* [WRITTEN REQUEST]:
Copy the records word for word, beginning at the line that contains "I will point(249,366)." and ending at the line that contains "pos(550,308)", inclusive.
+-------+
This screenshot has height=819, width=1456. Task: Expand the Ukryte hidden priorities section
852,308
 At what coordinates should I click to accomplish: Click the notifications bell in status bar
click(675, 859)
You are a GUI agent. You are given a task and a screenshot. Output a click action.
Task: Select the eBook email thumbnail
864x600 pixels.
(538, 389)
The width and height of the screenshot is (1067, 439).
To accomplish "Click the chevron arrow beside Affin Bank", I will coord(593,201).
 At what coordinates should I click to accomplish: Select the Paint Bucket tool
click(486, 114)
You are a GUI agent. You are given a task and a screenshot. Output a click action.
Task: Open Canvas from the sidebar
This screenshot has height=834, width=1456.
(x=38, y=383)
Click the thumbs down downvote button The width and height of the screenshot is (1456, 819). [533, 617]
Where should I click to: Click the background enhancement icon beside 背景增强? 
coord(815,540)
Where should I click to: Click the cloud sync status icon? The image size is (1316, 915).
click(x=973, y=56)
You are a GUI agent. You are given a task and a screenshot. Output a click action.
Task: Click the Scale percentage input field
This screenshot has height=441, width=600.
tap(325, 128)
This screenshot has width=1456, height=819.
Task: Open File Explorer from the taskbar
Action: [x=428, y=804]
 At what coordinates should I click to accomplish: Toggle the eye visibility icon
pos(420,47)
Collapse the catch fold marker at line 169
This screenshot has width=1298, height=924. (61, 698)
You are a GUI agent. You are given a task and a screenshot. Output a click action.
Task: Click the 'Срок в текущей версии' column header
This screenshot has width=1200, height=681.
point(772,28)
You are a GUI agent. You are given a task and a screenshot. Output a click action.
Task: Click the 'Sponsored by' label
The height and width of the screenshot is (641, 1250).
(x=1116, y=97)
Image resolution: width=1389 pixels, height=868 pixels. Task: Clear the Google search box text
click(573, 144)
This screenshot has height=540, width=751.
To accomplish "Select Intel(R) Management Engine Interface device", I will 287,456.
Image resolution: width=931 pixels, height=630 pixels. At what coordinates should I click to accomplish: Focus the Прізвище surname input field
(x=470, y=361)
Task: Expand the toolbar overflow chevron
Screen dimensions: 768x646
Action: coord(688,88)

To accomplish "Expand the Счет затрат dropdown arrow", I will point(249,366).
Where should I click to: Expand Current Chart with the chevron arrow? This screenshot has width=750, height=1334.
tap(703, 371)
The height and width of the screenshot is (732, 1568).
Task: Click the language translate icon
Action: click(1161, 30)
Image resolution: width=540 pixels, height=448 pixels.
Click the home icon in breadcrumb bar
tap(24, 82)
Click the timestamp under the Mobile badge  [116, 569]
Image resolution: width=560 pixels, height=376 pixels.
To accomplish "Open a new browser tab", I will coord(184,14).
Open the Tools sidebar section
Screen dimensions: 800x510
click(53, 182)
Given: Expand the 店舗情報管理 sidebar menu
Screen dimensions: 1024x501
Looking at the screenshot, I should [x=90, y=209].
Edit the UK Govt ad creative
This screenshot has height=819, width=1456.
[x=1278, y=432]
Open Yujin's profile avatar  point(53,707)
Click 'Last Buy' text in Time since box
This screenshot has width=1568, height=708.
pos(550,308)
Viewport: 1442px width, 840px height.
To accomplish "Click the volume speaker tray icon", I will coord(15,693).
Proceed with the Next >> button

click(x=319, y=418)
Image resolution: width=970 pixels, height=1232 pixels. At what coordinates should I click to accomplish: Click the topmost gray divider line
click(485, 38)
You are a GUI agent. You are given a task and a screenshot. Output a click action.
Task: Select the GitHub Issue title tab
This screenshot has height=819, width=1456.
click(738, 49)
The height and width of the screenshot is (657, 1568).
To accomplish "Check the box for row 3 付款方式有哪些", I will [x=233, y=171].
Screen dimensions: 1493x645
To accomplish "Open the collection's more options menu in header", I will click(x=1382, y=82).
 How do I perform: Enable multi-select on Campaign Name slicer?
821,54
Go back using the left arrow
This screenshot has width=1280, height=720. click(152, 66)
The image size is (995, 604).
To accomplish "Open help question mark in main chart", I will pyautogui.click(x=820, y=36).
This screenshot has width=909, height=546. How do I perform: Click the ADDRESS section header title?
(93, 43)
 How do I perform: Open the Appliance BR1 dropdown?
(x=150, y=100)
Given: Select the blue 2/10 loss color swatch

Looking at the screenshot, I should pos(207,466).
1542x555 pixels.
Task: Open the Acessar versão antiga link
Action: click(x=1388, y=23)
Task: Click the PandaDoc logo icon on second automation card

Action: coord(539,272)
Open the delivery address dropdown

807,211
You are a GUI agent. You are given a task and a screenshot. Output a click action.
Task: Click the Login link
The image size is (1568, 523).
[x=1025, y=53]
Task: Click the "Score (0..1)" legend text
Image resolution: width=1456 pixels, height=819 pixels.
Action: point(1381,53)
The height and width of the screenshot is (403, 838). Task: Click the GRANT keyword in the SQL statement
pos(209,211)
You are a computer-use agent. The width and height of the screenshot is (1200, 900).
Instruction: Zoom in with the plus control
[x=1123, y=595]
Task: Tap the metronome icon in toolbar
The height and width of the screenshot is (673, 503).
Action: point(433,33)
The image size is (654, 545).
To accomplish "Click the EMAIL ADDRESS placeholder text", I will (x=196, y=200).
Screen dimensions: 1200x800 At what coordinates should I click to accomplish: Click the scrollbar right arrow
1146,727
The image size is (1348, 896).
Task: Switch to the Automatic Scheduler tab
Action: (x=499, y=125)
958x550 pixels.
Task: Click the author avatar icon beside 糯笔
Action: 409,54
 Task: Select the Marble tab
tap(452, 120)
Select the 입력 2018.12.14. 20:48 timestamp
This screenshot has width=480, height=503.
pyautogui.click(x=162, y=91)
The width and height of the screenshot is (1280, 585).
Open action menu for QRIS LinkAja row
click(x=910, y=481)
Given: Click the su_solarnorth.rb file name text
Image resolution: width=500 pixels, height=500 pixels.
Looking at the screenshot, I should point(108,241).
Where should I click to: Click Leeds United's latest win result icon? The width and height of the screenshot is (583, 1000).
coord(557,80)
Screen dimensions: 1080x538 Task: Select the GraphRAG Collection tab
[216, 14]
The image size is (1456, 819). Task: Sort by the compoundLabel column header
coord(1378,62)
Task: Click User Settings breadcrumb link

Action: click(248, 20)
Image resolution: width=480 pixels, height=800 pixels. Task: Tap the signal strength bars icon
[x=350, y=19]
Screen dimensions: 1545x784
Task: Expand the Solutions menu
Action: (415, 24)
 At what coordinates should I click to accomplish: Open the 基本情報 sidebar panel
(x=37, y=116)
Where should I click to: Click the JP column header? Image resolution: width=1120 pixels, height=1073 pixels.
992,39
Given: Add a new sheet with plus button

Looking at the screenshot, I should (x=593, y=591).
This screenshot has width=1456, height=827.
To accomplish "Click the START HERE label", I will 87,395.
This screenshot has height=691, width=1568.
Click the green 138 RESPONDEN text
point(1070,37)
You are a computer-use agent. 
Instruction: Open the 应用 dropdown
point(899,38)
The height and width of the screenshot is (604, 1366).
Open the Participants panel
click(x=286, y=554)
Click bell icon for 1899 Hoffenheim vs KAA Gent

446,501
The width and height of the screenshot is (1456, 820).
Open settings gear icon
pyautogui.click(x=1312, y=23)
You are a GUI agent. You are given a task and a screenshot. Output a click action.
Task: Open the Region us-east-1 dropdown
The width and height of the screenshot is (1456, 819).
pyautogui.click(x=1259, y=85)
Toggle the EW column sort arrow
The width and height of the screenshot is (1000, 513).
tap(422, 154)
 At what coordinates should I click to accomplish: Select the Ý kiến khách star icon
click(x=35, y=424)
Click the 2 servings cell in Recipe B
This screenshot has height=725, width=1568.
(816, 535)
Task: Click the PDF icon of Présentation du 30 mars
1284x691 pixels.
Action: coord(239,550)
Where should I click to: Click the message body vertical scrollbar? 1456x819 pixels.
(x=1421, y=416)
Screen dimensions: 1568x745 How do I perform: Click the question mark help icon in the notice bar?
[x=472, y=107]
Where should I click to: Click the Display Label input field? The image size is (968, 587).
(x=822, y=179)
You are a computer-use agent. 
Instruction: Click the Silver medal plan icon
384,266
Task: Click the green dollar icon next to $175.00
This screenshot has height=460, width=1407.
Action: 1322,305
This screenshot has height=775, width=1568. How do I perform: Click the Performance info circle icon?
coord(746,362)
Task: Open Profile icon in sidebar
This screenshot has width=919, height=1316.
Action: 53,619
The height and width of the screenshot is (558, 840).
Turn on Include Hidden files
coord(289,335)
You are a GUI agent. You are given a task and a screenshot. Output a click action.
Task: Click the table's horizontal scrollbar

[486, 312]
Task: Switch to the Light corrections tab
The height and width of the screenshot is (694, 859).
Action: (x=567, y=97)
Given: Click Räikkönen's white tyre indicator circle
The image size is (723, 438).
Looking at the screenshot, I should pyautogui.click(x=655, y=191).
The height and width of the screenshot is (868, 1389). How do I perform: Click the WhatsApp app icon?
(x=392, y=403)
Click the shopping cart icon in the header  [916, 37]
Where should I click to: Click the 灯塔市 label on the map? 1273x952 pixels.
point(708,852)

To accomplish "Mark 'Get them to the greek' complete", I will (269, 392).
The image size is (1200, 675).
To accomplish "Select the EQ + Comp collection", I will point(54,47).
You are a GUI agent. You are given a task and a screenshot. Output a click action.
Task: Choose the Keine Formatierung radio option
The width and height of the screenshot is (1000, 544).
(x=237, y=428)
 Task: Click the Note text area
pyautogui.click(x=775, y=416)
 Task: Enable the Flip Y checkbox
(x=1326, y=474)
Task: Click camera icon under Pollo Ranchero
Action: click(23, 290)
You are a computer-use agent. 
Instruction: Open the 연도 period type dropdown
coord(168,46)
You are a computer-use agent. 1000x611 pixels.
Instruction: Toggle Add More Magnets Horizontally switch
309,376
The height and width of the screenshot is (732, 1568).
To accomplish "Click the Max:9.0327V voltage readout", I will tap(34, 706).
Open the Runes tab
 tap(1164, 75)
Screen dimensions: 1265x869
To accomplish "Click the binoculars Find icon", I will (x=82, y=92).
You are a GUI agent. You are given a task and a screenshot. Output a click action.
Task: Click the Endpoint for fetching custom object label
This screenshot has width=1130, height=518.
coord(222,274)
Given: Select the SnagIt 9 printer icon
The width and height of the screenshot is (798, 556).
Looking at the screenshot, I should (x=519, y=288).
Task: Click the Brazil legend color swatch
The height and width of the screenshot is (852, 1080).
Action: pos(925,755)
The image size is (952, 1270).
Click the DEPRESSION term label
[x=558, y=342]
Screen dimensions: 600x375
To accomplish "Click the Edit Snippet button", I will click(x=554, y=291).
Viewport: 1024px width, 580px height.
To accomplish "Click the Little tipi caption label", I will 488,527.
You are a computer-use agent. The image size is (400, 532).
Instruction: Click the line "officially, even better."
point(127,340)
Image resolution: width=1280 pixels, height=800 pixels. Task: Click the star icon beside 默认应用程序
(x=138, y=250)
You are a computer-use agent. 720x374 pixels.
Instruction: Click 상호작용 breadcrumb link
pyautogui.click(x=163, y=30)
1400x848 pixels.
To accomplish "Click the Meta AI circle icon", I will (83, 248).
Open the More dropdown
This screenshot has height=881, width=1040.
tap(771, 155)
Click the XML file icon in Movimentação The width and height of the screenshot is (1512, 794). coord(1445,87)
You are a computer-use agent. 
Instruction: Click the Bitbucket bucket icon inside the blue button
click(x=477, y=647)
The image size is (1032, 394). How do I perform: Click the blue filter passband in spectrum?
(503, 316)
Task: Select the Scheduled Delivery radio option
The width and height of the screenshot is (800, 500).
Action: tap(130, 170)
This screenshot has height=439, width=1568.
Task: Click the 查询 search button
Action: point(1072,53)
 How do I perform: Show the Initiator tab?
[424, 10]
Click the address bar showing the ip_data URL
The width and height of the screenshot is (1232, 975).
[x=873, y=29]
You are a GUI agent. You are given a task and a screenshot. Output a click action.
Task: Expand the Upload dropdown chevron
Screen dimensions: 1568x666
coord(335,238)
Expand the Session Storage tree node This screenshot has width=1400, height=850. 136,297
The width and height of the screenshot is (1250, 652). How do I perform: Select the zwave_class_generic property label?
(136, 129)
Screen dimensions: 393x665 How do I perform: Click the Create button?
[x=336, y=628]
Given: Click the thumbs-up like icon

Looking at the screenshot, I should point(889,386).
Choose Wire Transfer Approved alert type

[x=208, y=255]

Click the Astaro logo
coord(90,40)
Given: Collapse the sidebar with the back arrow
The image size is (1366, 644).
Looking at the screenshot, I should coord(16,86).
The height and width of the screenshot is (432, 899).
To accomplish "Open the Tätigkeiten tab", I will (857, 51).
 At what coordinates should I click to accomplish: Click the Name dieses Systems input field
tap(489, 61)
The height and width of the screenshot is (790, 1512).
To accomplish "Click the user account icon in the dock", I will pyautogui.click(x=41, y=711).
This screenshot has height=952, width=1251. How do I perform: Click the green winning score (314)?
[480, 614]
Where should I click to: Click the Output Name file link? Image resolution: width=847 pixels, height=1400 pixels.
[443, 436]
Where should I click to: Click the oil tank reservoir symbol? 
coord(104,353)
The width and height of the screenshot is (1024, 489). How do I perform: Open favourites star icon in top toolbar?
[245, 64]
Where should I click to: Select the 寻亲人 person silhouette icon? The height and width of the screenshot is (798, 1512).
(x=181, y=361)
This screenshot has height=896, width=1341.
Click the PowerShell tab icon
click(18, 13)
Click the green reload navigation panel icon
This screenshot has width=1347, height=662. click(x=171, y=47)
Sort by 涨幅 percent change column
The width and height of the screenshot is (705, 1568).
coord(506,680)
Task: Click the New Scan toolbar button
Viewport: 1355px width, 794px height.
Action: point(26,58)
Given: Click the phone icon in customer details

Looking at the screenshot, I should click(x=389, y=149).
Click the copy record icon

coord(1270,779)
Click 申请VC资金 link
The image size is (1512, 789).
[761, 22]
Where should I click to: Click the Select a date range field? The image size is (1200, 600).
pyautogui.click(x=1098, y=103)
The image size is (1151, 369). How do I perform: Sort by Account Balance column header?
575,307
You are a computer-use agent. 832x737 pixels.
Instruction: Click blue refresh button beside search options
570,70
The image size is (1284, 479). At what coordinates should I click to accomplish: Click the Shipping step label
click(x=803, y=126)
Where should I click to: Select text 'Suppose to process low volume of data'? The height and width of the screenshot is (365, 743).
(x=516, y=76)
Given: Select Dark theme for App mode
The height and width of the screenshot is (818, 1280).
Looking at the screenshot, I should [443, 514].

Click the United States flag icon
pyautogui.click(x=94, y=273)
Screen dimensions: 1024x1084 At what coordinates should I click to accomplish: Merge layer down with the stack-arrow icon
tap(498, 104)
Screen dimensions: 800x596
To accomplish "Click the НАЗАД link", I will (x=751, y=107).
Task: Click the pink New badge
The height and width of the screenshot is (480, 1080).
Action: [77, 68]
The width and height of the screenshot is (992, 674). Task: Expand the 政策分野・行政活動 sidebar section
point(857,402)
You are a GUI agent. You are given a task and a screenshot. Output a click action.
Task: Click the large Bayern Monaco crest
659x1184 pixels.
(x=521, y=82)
+-------+
* [FULL ANSWER]:
To accomplish "Expand the Счет затрат dropdown arrow", I will point(249,366).
Where should I click to: Expand Current Chart with the chevron arrow? This screenshot has width=750, height=1334.
tap(703, 371)
The height and width of the screenshot is (732, 1568).
Task: Click the language translate icon
Action: click(1161, 30)
Image resolution: width=540 pixels, height=448 pixels.
Click the home icon in breadcrumb bar
tap(24, 82)
Click the timestamp under the Mobile badge  [116, 569]
Image resolution: width=560 pixels, height=376 pixels.
To accomplish "Open a new browser tab", I will coord(184,14).
Open the Tools sidebar section
Screen dimensions: 800x510
click(53, 182)
Given: Expand the 店舗情報管理 sidebar menu
Screen dimensions: 1024x501
Looking at the screenshot, I should [x=90, y=209].
Edit the UK Govt ad creative
This screenshot has height=819, width=1456.
[x=1278, y=432]
Open Yujin's profile avatar  point(53,707)
Click 'Last Buy' text in Time since box
This screenshot has width=1568, height=708.
pos(550,308)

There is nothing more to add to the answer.